◆ REQUIRED ACTION: Within the data that follows, set down exactly the lines from the one containing "Viewport: 623px width, 397px" through the one containing "Task: Click the 9:15am timestamp", both ends included.

◆ RECORDS PROVIDED:
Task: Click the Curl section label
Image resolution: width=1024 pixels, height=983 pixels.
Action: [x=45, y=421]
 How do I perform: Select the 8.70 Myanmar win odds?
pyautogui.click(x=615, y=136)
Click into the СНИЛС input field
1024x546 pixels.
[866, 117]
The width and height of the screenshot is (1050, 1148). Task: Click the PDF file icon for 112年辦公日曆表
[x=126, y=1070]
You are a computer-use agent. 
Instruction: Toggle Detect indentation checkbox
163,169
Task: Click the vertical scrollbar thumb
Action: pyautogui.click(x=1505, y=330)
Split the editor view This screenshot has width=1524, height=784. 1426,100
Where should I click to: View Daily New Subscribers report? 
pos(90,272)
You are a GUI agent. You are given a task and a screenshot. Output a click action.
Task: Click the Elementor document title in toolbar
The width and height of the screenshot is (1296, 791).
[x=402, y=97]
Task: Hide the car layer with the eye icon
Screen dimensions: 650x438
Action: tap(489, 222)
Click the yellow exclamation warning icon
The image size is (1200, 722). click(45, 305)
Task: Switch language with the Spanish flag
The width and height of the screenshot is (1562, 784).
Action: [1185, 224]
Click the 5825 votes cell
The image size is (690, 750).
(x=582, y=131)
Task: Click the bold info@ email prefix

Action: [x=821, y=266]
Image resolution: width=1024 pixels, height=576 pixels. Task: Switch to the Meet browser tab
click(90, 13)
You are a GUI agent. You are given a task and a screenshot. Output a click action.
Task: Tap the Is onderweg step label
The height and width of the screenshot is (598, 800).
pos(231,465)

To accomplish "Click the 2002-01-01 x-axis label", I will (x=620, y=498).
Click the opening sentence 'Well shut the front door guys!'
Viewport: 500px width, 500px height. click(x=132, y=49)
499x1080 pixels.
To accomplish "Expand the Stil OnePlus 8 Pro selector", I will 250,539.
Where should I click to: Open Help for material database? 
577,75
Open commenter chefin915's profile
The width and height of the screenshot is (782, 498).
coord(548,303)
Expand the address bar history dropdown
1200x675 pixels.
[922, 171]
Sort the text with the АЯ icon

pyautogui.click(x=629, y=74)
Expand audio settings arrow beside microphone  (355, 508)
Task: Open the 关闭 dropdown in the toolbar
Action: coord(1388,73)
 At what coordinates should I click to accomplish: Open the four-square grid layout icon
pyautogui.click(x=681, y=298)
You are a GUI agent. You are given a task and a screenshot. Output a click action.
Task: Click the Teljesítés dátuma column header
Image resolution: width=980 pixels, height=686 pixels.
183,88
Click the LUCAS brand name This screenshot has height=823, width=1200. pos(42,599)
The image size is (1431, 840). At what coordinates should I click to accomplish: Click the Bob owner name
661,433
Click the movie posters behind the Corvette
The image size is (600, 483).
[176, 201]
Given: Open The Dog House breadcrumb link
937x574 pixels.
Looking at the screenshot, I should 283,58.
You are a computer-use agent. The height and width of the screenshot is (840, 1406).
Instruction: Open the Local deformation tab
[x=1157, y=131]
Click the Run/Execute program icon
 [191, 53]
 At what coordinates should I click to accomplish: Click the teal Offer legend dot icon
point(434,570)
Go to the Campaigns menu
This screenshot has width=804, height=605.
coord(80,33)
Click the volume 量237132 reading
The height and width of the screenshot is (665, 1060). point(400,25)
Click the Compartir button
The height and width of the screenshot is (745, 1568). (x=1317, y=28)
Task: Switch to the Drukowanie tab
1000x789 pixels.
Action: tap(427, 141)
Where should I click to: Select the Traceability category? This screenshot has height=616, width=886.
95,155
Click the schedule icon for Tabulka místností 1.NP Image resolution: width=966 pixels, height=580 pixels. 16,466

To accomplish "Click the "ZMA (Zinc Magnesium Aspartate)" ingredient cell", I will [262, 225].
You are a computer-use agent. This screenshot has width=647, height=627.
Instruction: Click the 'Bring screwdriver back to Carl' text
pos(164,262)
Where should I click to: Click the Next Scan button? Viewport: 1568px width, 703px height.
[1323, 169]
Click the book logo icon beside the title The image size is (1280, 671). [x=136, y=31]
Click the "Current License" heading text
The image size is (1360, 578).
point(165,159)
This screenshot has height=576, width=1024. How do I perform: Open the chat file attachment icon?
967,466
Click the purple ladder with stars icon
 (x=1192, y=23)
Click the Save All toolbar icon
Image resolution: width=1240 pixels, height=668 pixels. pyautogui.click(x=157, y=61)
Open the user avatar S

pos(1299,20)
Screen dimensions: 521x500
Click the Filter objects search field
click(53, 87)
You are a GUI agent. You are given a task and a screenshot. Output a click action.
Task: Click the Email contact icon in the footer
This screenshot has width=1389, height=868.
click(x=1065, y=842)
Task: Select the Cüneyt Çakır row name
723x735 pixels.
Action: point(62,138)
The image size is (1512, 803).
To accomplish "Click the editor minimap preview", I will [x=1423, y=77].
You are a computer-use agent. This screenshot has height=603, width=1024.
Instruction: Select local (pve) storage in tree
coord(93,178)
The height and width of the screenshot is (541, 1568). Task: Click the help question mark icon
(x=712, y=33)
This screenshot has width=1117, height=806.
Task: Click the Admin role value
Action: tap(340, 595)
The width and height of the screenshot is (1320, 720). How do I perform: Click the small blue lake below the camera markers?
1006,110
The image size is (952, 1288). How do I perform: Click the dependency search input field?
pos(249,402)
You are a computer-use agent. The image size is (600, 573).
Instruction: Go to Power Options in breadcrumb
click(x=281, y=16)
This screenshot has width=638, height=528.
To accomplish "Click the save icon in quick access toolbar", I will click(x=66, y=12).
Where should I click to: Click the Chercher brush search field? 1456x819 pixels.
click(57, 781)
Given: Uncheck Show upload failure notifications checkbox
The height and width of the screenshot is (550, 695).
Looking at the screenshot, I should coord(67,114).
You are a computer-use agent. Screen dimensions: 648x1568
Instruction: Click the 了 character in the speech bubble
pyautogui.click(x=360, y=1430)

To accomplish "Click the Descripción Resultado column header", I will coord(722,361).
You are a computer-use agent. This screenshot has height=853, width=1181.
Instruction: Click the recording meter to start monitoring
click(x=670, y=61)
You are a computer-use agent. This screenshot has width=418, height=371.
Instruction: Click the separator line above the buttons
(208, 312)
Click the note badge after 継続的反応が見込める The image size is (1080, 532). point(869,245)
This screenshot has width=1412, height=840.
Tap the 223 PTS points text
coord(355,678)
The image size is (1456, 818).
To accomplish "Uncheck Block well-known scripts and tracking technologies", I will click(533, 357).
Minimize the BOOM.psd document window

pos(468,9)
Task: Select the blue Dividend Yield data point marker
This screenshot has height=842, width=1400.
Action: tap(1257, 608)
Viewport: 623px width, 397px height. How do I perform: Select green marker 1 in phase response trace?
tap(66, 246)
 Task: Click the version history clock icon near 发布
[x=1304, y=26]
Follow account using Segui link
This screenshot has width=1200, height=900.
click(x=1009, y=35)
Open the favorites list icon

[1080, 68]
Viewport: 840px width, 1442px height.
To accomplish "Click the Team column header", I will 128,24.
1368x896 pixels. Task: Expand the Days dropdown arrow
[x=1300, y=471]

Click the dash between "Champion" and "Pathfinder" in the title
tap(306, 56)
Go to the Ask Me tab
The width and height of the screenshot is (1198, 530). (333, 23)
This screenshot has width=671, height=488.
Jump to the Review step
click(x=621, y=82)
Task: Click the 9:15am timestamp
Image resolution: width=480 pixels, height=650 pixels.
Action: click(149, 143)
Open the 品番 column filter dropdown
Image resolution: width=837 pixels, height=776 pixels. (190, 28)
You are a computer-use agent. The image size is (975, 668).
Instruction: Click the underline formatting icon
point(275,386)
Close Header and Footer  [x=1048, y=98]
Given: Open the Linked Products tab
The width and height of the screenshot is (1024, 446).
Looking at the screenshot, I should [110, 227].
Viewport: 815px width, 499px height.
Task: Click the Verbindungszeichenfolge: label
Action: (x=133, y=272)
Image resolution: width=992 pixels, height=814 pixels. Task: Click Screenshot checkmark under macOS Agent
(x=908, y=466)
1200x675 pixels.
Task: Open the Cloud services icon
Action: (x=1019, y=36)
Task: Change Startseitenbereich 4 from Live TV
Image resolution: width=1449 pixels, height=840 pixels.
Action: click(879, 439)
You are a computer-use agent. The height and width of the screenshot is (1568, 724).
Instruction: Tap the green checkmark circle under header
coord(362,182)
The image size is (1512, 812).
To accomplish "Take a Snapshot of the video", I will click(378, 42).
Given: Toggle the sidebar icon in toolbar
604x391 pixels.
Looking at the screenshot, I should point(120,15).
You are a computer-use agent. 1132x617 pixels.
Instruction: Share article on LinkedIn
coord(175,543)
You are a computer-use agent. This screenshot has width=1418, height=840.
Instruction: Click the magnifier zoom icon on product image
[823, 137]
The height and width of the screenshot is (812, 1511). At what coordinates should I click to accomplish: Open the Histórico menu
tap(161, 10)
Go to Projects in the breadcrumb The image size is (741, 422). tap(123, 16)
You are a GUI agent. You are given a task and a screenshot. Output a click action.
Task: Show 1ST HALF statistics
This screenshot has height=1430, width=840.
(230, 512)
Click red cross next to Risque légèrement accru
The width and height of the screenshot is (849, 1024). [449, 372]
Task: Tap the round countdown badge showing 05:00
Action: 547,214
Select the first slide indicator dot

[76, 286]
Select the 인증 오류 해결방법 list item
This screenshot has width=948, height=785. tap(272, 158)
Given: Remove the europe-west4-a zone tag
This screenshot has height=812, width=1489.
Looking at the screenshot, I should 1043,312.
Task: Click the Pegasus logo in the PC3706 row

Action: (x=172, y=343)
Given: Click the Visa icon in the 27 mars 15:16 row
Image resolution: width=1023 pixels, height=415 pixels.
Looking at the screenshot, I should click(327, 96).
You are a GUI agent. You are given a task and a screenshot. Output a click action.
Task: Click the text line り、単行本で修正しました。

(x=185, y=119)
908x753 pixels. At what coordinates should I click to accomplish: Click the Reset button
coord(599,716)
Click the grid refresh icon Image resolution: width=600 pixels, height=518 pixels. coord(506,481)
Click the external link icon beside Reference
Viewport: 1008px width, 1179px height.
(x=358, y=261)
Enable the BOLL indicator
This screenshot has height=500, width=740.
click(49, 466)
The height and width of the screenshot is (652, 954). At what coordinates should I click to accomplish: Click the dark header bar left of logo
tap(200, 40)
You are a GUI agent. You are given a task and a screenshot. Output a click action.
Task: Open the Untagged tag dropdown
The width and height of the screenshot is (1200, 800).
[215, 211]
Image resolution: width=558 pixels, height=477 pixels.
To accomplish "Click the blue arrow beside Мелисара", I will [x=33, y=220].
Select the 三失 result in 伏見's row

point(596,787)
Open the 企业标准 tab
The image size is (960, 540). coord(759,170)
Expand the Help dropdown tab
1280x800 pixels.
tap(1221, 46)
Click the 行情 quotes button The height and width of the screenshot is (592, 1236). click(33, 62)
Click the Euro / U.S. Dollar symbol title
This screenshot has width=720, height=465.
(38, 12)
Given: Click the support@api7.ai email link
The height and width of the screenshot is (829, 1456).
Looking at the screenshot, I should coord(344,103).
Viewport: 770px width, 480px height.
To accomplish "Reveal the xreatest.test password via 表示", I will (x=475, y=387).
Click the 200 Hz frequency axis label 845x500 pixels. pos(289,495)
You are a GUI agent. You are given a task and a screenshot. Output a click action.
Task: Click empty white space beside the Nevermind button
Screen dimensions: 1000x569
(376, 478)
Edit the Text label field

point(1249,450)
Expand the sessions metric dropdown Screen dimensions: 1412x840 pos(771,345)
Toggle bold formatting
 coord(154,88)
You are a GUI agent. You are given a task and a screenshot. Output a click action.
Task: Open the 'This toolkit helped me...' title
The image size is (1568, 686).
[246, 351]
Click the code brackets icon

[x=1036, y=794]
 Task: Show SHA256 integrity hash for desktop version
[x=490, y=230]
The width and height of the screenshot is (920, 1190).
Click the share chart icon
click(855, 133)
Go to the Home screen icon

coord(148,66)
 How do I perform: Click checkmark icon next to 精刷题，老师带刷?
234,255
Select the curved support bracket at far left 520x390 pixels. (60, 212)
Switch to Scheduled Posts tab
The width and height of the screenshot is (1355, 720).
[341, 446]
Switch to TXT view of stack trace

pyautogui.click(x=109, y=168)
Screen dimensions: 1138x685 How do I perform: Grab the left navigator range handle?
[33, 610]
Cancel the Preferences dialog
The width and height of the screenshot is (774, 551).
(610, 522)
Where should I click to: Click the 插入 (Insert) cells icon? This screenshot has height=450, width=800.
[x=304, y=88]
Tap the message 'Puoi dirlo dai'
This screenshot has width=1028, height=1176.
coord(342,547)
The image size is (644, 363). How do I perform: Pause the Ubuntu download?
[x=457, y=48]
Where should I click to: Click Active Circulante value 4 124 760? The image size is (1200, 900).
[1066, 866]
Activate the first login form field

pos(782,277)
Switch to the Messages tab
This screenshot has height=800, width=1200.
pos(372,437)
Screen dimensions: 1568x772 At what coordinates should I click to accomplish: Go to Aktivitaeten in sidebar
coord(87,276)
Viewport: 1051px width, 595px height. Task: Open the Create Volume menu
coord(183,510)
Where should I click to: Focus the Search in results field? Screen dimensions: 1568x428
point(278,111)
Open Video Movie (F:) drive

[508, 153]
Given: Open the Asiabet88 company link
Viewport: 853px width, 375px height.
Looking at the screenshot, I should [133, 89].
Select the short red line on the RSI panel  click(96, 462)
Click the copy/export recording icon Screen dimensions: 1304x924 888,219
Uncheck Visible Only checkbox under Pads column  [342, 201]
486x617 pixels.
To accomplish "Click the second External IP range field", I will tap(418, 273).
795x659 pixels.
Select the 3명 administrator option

◆ EXPECTED ANSWER:
Viewport: 623px width, 397px height. How do I perform: Select green marker 1 in phase response trace?
tap(66, 246)
 Task: Click the version history clock icon near 发布
[x=1304, y=26]
Follow account using Segui link
This screenshot has width=1200, height=900.
click(x=1009, y=35)
Open the favorites list icon

[1080, 68]
Viewport: 840px width, 1442px height.
To accomplish "Click the Team column header", I will 128,24.
1368x896 pixels. Task: Expand the Days dropdown arrow
[x=1300, y=471]

Click the dash between "Champion" and "Pathfinder" in the title
tap(306, 56)
Go to the Ask Me tab
The width and height of the screenshot is (1198, 530). (333, 23)
This screenshot has width=671, height=488.
Jump to the Review step
click(x=621, y=82)
Task: Click the 9:15am timestamp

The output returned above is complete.